According to this joint letter, few detainees have been released, but “89 individuals remain detained, at least 40 have are being subjected to enforced disappearance.”

À  notre initiative, nous avons publié le 3 février dernier une déclaration commune, soutenue par 36 sociétés civiles et organisations des droits humains, dont Amnesty International et Human Rights Watch (HRW), appelant à l'attention de la communauté internationale concernant la vague actuelle d'arrestations arbitraires, les détentions au secret, et les disparitions forcées, à l'encontre de nombreuses personnes issues de la minorité Kurde défavorisée d'Iran, aux mains des autorités iraniennes.

Selon cette lettre commune, quelques détenu.e.s ont été libéré.e.s, mais « 89 personnes demeurent enfermées, dont 40 au moins ont subi une disparition forcée. »

Selon vous, quel peut être l'impact des organisation internationales sur cette situation ?

We hope that pressure from the UN, EU, and the international community pushes the Iranian authorities to stop their campaign of demonizing and intensified repression against Iranian ethnic and religious minorities, as well all Iranian citizens.

Nous espérons que l'ONU, l'UE et le reste de la communauté internationale puissent faire pression sur les autorités iraniennes pour mettre fin à leur campagne de diabolisation et d'intense répression à l'encontre des minorités ethniques et religieuses iraniennes, ainsi que de la population iranienne.

La minorité kurde fait face à des pressions et des persécutions depuis plusieurs décennies. L'année dernière, des centaines de Kurdes ont été arrêtés. Y a-t-il une différence entre cette vague d'arrestation et les précédentes ?

Since 2020, we have observed a new pattern of persecution and the executions of Kurdish political prisoners in Iran by squad firing, group executions and disappearances of the prisoners and their bodies, and denial of the last visitation of the family before execution. This pattern was common in the 1980s.
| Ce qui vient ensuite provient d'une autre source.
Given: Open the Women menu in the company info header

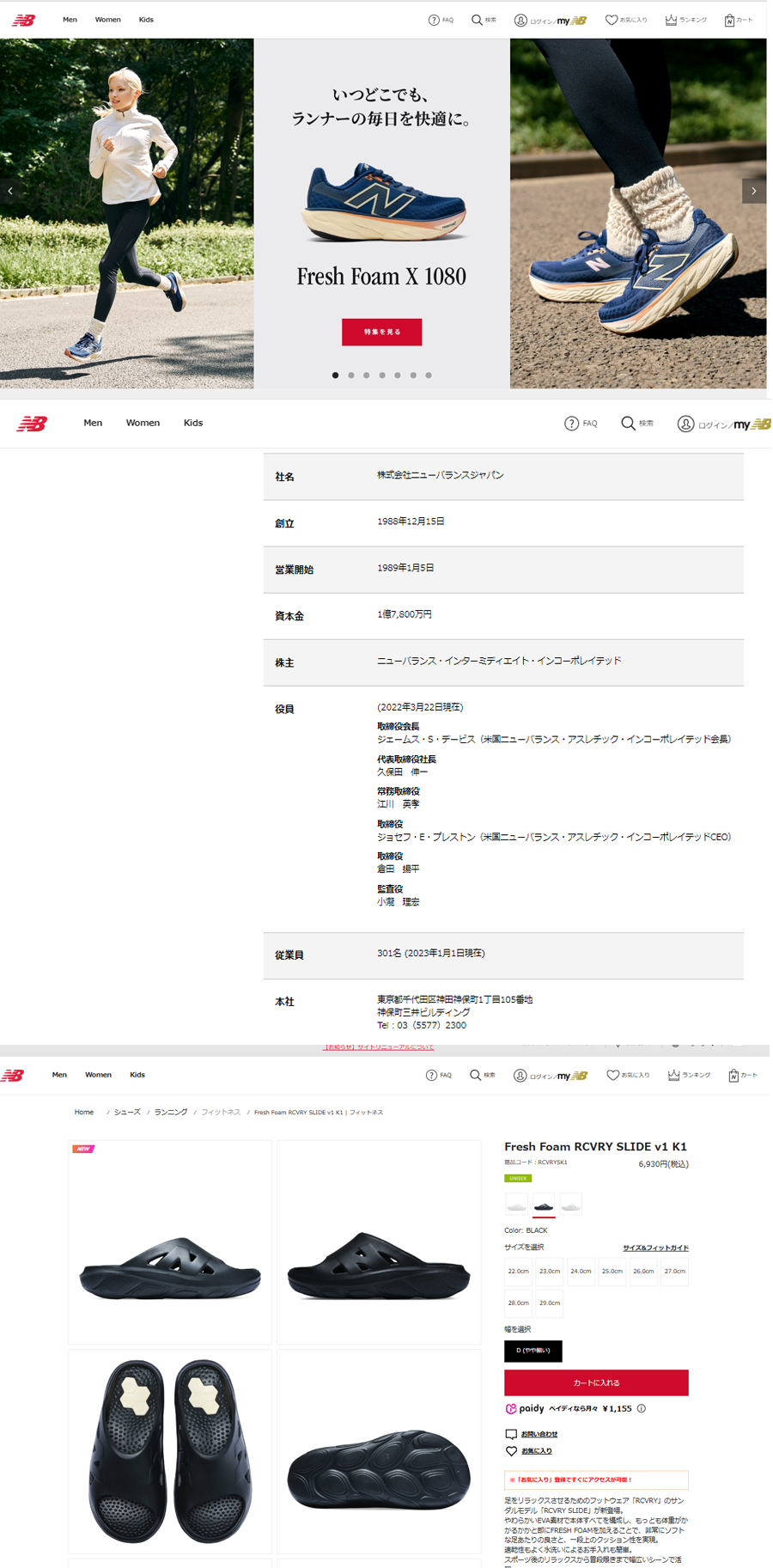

The secret execution and enforced disappearances of Mr. Hedayat Abdollahpour, a Kurdish political prisoner, on 11 May 2020, in a military base in Oshnavieh, West Azerbaijan Province by squad firing, despite the UN human rights experts’ multiple calls and concerns raised with the Iranian authorities, as well as the group execution of Mr. Saber Sheikh Abdullah and Diako Rasulzadek, exemplifies this new pattern of executions of prisoners belonging to ethnic groups and others in Iran.

The recent crackdown on Kurdish civil society activists indicates this new pattern of persecution and cycle of violence against members of ethnic-religious groups in particular, and in Iran in general. This requires a tougher position from United Nations and Western countries on Iran and the question of  respect for human rights and minority rights in Iran needs to be a main part of EU-Iran new round of negotiations.
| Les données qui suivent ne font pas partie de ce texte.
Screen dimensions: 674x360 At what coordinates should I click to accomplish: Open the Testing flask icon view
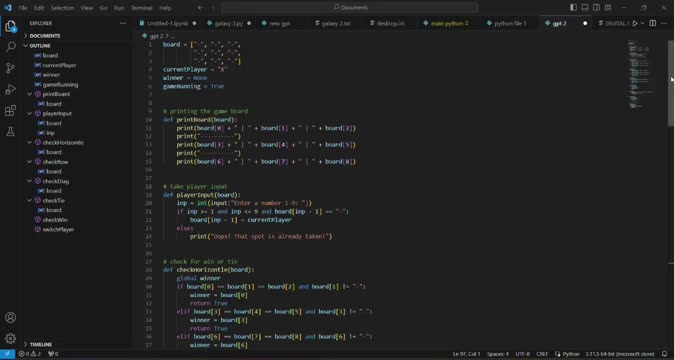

Depuis 2020, nous observons un nouveau schéma de persécution, et de nouvelles formes d'exécution des prisonnier.e.s politiques kurdes en Iran, par peloton d'exécution, des exécutions groupées et la dissimulation des prisonnier.e.s et de leurs corps, ainsi que le refus des droits de visite aux familles avant l'exécution. Ces méthodes étaient également appliquées dans les années 1980.

La disparition forcée et l'exécution secrète de M. Hedayat Abdollahpour, un prisonnier politique kurde, le 11 mai 2020, dans une base militaire d'Oshnaviyeh dans la province d'Azerbaïdjan-Occidental, par peloton d'exécution, malgré les préoccupations et multiples appels de l'expert des droits humains de l'ONU pour y mettre fin, ainsi que l'exécution groupée de M. Saber Sheikh Abdullah et Diako Rasulzadek, nous montrent cette nouvelle tendance d'exécution des prisonniers appartenant à différents groupes ethniques en Iran.

La récente vague de répression à l'encontre de la société civile kurde est un indicateur de cette nouvelle forme de persécution et le cycle de violence visant les membres de certains groupes ethno-religieux en particulier, et l'Iran en général. Cette situation requiert une position plus ferme de la part des Nations Unies et de l'Occident vis-à-vis de l'Iran, et le sujet du respect des droits humains en Iran doit faire partie intégrante des prochaines négociations entre l'Iran et l'Union Européenne.